§ **Work order**: Every entry must be given again exactly.

§ **Stored items from a collection**:
+++++

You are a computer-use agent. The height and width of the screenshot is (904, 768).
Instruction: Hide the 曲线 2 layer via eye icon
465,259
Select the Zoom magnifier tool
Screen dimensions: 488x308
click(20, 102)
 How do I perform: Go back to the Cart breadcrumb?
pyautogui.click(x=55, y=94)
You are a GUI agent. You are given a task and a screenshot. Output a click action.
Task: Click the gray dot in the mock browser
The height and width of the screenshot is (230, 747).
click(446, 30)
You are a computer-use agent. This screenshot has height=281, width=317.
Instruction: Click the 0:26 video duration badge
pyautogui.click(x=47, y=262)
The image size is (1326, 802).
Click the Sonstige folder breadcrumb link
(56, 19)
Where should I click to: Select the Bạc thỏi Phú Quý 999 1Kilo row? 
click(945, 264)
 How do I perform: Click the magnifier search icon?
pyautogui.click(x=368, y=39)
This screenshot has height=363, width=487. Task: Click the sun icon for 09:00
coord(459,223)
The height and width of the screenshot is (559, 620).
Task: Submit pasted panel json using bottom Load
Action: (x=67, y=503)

+++++

§ **Your response**:
You are a computer-use agent. The height and width of the screenshot is (904, 768).
Instruction: Hide the 曲线 2 layer via eye icon
465,259
Select the Zoom magnifier tool
Screen dimensions: 488x308
click(20, 102)
 How do I perform: Go back to the Cart breadcrumb?
pyautogui.click(x=55, y=94)
You are a GUI agent. You are given a task and a screenshot. Output a click action.
Task: Click the gray dot in the mock browser
The height and width of the screenshot is (230, 747).
click(446, 30)
You are a computer-use agent. This screenshot has height=281, width=317.
Instruction: Click the 0:26 video duration badge
pyautogui.click(x=47, y=262)
The image size is (1326, 802).
Click the Sonstige folder breadcrumb link
(56, 19)
Where should I click to: Select the Bạc thỏi Phú Quý 999 1Kilo row? 
click(945, 264)
 How do I perform: Click the magnifier search icon?
pyautogui.click(x=368, y=39)
This screenshot has height=363, width=487. Task: Click the sun icon for 09:00
coord(459,223)
The height and width of the screenshot is (559, 620).
Task: Submit pasted panel json using bottom Load
Action: (x=67, y=503)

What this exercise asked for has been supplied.